Both wings focus strategically on bringing the centre on board and, since the 1983 election, the right has had all the success in this regard. By poetic happenstance, that period coincides completely with Corbyn’s parliamentary tenure; his election as leader did not really change this, but instead created an alternative power base in the form of a new mass membership, with Labour’s ranks trebling in number since its late-aughts nadir (you could say, after Brecht, that Blair dissolved the party and Corbyn elected another). In the last few weeks, however, the rightwing argument has been denuded of much of its force. Parts of the soggy centre are beginning to believe - and other parts are at least better reconciled to the idea - that Corbyn is as good a leader as any other.

War of manoeuvre

The absence of war is not peace, and the absence of gunfire is not the absence of war.

In the wake of the Brexit vote, the right wing of the Labour establishment was emboldened to pursue a coup, and was able to carry its less true-believing comrades of the centre with it. This time around, there is barely any appetite for such an escapade, except among those whose humiliation is so complete that they are prepared to hunker down in deep resistance. Why attack the enemy when he is strong?

Instead, we are out of the immediate heat of battle, and into a different situation - that of strategic manoeuvres. Those around Corbyn - even those collapsing to the right, like Paul Mason - feel emboldened to take on their enemies. The sacking of the shadow cabinet rebels is a clear and welcome sign of a new hardness towards those guilty of overt sabotage.

Wiser heads on the right are preparing for their long march to Shaanxi, withdrawing from overt criticism of the leadership and instead pursuing their political commitment to imperialism through other means. The idea is persistently floated of the pursuit of a cross-party, non-partisan effort to ‘deal with’ Brexit (by which, one assumes, many mean ‘get rid of’). The national interest must be put ahead of party interests - doing the reverse, in such a view, is the great sin of Theresa May, as she weakly wobbles from one crisis to the next.

There is also the small matter of internal Labour politics. Party conference is scheduled for September, and all sorts of juicy items might be taken onto the agenda. We have mentioned the CLPD’s efforts, of which there will surely be others; meanwhile, Labour First - Luke Akehurst’s shadowy outfit - is pursuing a quest to add two more seats for councillors to the national executive committee, who would very likely be from the right. LF’s rhetoric is the very picture of Christian humility at the moment, but, of course, the real game is to grab as many delegates as possible, to hold the fort for just a little longer in the party bureaucracy.

The danger in this situation for the left, however, is not that the plotting of the right shall not be recognised as such, but that the support of the centre is taken for granted, or in anyway overstated. In reality, it is entirely conditional on Corbyn’s continued strong standing in wider society, which seems all but impregnable today, but may not be a month or two from now, never mind a year. We should not expect Corbyn and his immediate circle, who have been engaged in trying to build an alliance with the centre for decades, to recognise this danger, at exactly the moment that it appears to be working - it is up to the rest of us to fight for what is needed, not what vacillating careerists can stomach.

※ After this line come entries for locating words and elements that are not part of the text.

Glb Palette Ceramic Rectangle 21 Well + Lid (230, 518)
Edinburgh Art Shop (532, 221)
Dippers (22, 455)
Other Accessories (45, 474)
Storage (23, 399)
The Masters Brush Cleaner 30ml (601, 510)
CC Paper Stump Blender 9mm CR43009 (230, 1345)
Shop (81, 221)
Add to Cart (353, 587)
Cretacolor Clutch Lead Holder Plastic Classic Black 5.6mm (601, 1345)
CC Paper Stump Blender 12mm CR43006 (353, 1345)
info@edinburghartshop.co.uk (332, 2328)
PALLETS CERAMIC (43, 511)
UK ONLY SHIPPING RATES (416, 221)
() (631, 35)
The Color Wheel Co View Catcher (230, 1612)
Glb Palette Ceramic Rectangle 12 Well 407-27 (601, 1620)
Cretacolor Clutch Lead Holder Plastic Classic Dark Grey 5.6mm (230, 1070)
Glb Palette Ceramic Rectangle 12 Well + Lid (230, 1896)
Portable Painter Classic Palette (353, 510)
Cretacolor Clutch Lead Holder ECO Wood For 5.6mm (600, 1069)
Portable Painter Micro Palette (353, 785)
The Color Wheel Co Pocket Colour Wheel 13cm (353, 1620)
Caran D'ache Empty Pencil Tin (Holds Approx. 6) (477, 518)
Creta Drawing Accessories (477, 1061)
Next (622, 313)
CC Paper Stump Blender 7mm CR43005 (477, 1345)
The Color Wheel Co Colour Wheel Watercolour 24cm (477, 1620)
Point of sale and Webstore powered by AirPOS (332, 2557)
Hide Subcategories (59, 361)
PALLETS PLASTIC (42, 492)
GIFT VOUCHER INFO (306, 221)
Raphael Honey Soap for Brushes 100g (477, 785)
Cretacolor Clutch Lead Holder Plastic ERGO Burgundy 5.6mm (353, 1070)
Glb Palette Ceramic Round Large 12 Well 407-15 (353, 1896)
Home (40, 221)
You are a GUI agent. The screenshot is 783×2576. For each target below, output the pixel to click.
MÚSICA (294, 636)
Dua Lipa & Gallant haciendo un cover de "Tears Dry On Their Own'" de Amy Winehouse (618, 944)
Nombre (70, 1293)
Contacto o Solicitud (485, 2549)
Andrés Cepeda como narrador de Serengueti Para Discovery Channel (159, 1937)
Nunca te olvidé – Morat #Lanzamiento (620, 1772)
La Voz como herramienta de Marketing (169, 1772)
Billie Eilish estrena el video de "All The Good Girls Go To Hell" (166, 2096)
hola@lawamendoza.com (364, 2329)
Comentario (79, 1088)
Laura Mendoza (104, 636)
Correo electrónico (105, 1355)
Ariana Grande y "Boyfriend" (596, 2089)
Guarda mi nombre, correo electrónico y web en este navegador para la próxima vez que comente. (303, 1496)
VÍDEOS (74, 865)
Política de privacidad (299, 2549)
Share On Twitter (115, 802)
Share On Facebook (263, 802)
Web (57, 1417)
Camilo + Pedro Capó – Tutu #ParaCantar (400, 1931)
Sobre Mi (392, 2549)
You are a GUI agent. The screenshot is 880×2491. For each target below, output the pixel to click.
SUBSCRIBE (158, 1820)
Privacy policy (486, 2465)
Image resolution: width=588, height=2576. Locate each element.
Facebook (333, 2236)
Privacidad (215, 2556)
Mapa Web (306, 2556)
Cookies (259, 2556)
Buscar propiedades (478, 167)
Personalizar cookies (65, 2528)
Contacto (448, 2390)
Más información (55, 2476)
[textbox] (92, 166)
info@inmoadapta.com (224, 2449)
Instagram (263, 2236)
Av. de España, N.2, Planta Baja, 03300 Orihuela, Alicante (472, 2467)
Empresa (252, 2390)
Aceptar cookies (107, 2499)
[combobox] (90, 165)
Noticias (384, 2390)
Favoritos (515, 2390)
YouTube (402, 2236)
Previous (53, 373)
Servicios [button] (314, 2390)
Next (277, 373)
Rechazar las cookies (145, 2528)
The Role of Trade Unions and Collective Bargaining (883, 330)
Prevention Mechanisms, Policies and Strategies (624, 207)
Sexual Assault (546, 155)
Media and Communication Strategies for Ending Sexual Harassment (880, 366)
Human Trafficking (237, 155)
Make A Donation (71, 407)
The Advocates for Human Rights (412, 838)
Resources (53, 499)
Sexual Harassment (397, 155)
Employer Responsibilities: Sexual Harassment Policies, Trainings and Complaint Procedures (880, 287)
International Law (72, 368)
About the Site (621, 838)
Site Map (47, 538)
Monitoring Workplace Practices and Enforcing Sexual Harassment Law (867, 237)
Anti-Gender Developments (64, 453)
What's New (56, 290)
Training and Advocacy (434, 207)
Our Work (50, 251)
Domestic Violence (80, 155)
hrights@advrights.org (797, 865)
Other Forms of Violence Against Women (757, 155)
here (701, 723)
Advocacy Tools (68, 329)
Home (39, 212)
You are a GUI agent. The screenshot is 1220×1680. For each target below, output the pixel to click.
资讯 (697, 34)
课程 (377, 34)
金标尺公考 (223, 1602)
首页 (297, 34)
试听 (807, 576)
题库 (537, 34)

That means, yes, stronger representation of members leadership. But much more needs to be done. The Welsh and Scottish NEC members ought to be elected by the members in Wales and Scotland, the shadowy compliance unit must be swept away, the sovereignty of conference must be restored, new trade union affiliates won and, of course, the PLP has to be made into the servants of the rest of us. This can only be done through some form of mandatory reselection, and, while we note with some satisfaction that a version of the same is also rumoured to be on the conference menu, we must be under no illusions - without serious pressure and careful organisation from the left, this will be the very first thing given up when the time comes to stitch up a deal. There is a greater opportunity than ever to break the grip of the right for good. Let us not squander the advantage.